Task: All of the records should be given again exactly as they appear.

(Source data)
§ §
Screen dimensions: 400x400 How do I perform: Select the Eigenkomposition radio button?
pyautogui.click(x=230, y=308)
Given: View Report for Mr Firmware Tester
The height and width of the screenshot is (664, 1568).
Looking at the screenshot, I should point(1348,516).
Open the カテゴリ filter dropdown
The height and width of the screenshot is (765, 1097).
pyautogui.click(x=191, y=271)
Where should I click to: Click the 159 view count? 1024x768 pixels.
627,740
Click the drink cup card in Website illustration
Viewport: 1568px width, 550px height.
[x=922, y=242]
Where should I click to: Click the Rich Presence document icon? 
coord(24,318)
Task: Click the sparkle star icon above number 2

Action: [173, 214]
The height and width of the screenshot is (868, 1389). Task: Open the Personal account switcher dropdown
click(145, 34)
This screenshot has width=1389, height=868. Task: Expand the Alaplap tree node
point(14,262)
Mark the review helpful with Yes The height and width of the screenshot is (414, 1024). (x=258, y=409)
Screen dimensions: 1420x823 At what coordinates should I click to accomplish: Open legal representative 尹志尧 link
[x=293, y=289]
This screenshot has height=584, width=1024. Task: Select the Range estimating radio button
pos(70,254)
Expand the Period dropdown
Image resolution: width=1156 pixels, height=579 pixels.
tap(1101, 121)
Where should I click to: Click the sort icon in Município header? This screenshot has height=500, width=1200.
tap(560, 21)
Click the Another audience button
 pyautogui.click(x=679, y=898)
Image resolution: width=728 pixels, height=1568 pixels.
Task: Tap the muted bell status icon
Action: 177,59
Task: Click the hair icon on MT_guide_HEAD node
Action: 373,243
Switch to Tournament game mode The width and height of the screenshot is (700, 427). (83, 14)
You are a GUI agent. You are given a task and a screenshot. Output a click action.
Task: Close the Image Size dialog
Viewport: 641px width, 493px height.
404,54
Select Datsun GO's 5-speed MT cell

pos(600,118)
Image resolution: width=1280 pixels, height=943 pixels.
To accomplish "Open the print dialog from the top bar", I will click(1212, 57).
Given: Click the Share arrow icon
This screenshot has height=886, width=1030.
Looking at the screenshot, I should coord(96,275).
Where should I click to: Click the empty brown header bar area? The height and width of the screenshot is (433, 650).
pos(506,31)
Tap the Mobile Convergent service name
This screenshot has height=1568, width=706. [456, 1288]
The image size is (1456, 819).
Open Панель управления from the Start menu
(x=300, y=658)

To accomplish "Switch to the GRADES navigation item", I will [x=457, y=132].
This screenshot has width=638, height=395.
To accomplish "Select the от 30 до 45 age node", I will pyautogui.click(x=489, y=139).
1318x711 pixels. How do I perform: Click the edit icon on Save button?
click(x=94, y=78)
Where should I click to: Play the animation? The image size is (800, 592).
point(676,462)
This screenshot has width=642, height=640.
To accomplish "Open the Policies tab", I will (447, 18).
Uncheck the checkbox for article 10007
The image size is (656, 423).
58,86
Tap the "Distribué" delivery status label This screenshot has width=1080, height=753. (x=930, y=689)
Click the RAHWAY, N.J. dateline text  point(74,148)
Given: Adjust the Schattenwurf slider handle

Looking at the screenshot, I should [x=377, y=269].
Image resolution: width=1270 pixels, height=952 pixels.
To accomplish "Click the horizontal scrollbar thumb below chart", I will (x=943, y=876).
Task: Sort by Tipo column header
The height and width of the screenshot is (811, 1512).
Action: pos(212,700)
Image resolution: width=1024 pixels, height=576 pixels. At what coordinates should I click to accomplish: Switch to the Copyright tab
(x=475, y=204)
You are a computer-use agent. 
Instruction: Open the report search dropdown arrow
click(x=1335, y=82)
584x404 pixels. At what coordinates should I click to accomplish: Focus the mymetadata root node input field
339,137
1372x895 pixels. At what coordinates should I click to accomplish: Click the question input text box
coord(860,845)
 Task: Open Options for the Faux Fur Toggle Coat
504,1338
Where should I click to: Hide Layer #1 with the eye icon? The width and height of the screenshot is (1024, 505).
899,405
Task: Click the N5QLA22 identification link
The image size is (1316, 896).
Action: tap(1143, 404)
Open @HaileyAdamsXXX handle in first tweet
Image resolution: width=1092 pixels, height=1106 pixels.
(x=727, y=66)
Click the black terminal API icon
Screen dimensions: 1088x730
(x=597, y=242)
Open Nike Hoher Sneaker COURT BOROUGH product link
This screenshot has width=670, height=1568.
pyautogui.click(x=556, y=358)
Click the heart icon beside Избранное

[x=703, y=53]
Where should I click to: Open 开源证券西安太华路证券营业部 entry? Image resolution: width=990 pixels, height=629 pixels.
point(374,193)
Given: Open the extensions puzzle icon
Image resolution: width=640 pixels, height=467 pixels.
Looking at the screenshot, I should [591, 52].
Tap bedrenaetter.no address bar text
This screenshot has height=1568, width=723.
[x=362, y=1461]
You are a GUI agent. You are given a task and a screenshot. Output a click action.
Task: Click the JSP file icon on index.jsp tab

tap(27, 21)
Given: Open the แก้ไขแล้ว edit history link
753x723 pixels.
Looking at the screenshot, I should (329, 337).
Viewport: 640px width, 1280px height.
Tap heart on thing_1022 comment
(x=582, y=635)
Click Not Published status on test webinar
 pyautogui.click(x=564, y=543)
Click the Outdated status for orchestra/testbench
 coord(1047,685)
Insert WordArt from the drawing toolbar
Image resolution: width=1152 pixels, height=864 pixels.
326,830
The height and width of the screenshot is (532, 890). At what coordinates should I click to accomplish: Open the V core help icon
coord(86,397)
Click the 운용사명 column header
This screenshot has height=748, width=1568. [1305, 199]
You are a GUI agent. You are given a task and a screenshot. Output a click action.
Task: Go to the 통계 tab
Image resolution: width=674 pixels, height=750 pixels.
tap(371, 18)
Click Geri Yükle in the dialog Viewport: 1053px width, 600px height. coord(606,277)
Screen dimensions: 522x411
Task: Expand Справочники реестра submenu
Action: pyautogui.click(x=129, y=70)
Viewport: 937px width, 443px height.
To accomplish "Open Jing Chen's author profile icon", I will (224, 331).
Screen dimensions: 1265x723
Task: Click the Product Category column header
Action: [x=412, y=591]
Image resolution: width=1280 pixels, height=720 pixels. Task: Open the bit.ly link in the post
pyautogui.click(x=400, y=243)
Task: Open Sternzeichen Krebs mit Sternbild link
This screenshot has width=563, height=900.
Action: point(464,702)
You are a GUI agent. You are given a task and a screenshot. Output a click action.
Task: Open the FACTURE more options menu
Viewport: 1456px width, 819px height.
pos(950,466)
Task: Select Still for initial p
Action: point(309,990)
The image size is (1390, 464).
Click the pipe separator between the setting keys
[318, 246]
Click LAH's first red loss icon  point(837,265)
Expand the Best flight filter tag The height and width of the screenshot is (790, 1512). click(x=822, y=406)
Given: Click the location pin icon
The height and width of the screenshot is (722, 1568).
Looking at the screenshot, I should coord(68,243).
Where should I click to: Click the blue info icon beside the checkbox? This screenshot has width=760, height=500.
§ §
Your response:
Screen dimensions: 400x400 How do I perform: Select the Eigenkomposition radio button?
pyautogui.click(x=230, y=308)
Given: View Report for Mr Firmware Tester
The height and width of the screenshot is (664, 1568).
Looking at the screenshot, I should point(1348,516).
Open the カテゴリ filter dropdown
The height and width of the screenshot is (765, 1097).
pyautogui.click(x=191, y=271)
Where should I click to: Click the 159 view count? 1024x768 pixels.
627,740
Click the drink cup card in Website illustration
Viewport: 1568px width, 550px height.
[x=922, y=242]
Where should I click to: Click the Rich Presence document icon? 
coord(24,318)
Task: Click the sparkle star icon above number 2

Action: [173, 214]
The height and width of the screenshot is (868, 1389). Task: Open the Personal account switcher dropdown
click(145, 34)
This screenshot has width=1389, height=868. Task: Expand the Alaplap tree node
point(14,262)
Mark the review helpful with Yes The height and width of the screenshot is (414, 1024). (x=258, y=409)
Screen dimensions: 1420x823 At what coordinates should I click to accomplish: Open legal representative 尹志尧 link
[x=293, y=289]
This screenshot has height=584, width=1024. Task: Select the Range estimating radio button
pos(70,254)
Expand the Period dropdown
Image resolution: width=1156 pixels, height=579 pixels.
tap(1101, 121)
Where should I click to: Click the sort icon in Município header? This screenshot has height=500, width=1200.
tap(560, 21)
Click the Another audience button
 pyautogui.click(x=679, y=898)
Image resolution: width=728 pixels, height=1568 pixels.
Task: Tap the muted bell status icon
Action: 177,59
Task: Click the hair icon on MT_guide_HEAD node
Action: 373,243
Switch to Tournament game mode The width and height of the screenshot is (700, 427). (83, 14)
You are a GUI agent. You are given a task and a screenshot. Output a click action.
Task: Close the Image Size dialog
Viewport: 641px width, 493px height.
404,54
Select Datsun GO's 5-speed MT cell

pos(600,118)
Image resolution: width=1280 pixels, height=943 pixels.
To accomplish "Open the print dialog from the top bar", I will click(1212, 57).
Given: Click the Share arrow icon
This screenshot has height=886, width=1030.
Looking at the screenshot, I should coord(96,275).
Where should I click to: Click the empty brown header bar area? The height and width of the screenshot is (433, 650).
pos(506,31)
Tap the Mobile Convergent service name
This screenshot has height=1568, width=706. [456, 1288]
The image size is (1456, 819).
Open Панель управления from the Start menu
(x=300, y=658)

To accomplish "Switch to the GRADES navigation item", I will [x=457, y=132].
This screenshot has width=638, height=395.
To accomplish "Select the от 30 до 45 age node", I will pyautogui.click(x=489, y=139).
1318x711 pixels. How do I perform: Click the edit icon on Save button?
click(x=94, y=78)
Where should I click to: Play the animation? The image size is (800, 592).
point(676,462)
This screenshot has width=642, height=640.
To accomplish "Open the Policies tab", I will (447, 18).
Uncheck the checkbox for article 10007
The image size is (656, 423).
58,86
Tap the "Distribué" delivery status label This screenshot has width=1080, height=753. (x=930, y=689)
Click the RAHWAY, N.J. dateline text  point(74,148)
Given: Adjust the Schattenwurf slider handle

Looking at the screenshot, I should [x=377, y=269].
Image resolution: width=1270 pixels, height=952 pixels.
To accomplish "Click the horizontal scrollbar thumb below chart", I will (x=943, y=876).
Task: Sort by Tipo column header
The height and width of the screenshot is (811, 1512).
Action: pos(212,700)
Image resolution: width=1024 pixels, height=576 pixels. At what coordinates should I click to accomplish: Switch to the Copyright tab
(x=475, y=204)
You are a computer-use agent. 
Instruction: Open the report search dropdown arrow
click(x=1335, y=82)
584x404 pixels. At what coordinates should I click to accomplish: Focus the mymetadata root node input field
339,137
1372x895 pixels. At what coordinates should I click to accomplish: Click the question input text box
coord(860,845)
 Task: Open Options for the Faux Fur Toggle Coat
504,1338
Where should I click to: Hide Layer #1 with the eye icon? The width and height of the screenshot is (1024, 505).
899,405
Task: Click the N5QLA22 identification link
The image size is (1316, 896).
Action: tap(1143, 404)
Open @HaileyAdamsXXX handle in first tweet
Image resolution: width=1092 pixels, height=1106 pixels.
(x=727, y=66)
Click the black terminal API icon
Screen dimensions: 1088x730
(x=597, y=242)
Open Nike Hoher Sneaker COURT BOROUGH product link
This screenshot has width=670, height=1568.
pyautogui.click(x=556, y=358)
Click the heart icon beside Избранное

[x=703, y=53]
Where should I click to: Open 开源证券西安太华路证券营业部 entry? Image resolution: width=990 pixels, height=629 pixels.
point(374,193)
Given: Open the extensions puzzle icon
Image resolution: width=640 pixels, height=467 pixels.
Looking at the screenshot, I should [591, 52].
Tap bedrenaetter.no address bar text
This screenshot has height=1568, width=723.
[x=362, y=1461]
You are a GUI agent. You are given a task and a screenshot. Output a click action.
Task: Click the JSP file icon on index.jsp tab

tap(27, 21)
Given: Open the แก้ไขแล้ว edit history link
753x723 pixels.
Looking at the screenshot, I should (329, 337).
Viewport: 640px width, 1280px height.
Tap heart on thing_1022 comment
(x=582, y=635)
Click Not Published status on test webinar
 pyautogui.click(x=564, y=543)
Click the Outdated status for orchestra/testbench
 coord(1047,685)
Insert WordArt from the drawing toolbar
Image resolution: width=1152 pixels, height=864 pixels.
326,830
The height and width of the screenshot is (532, 890). At what coordinates should I click to accomplish: Open the V core help icon
coord(86,397)
Click the 운용사명 column header
This screenshot has height=748, width=1568. [1305, 199]
You are a GUI agent. You are given a task and a screenshot. Output a click action.
Task: Go to the 통계 tab
Image resolution: width=674 pixels, height=750 pixels.
tap(371, 18)
Click Geri Yükle in the dialog Viewport: 1053px width, 600px height. coord(606,277)
Screen dimensions: 522x411
Task: Expand Справочники реестра submenu
Action: pyautogui.click(x=129, y=70)
Viewport: 937px width, 443px height.
To accomplish "Open Jing Chen's author profile icon", I will (224, 331).
Screen dimensions: 1265x723
Task: Click the Product Category column header
Action: [x=412, y=591]
Image resolution: width=1280 pixels, height=720 pixels. Task: Open the bit.ly link in the post
pyautogui.click(x=400, y=243)
Task: Open Sternzeichen Krebs mit Sternbild link
This screenshot has width=563, height=900.
Action: point(464,702)
You are a GUI agent. You are given a task and a screenshot. Output a click action.
Task: Open the FACTURE more options menu
Viewport: 1456px width, 819px height.
pos(950,466)
Task: Select Still for initial p
Action: point(309,990)
The image size is (1390, 464).
Click the pipe separator between the setting keys
[318, 246]
Click LAH's first red loss icon  point(837,265)
Expand the Best flight filter tag The height and width of the screenshot is (790, 1512). click(x=822, y=406)
Given: Click the location pin icon
The height and width of the screenshot is (722, 1568).
Looking at the screenshot, I should coord(68,243).
Where should I click to: Click the blue info icon beside the checkbox? This screenshot has width=760, height=500.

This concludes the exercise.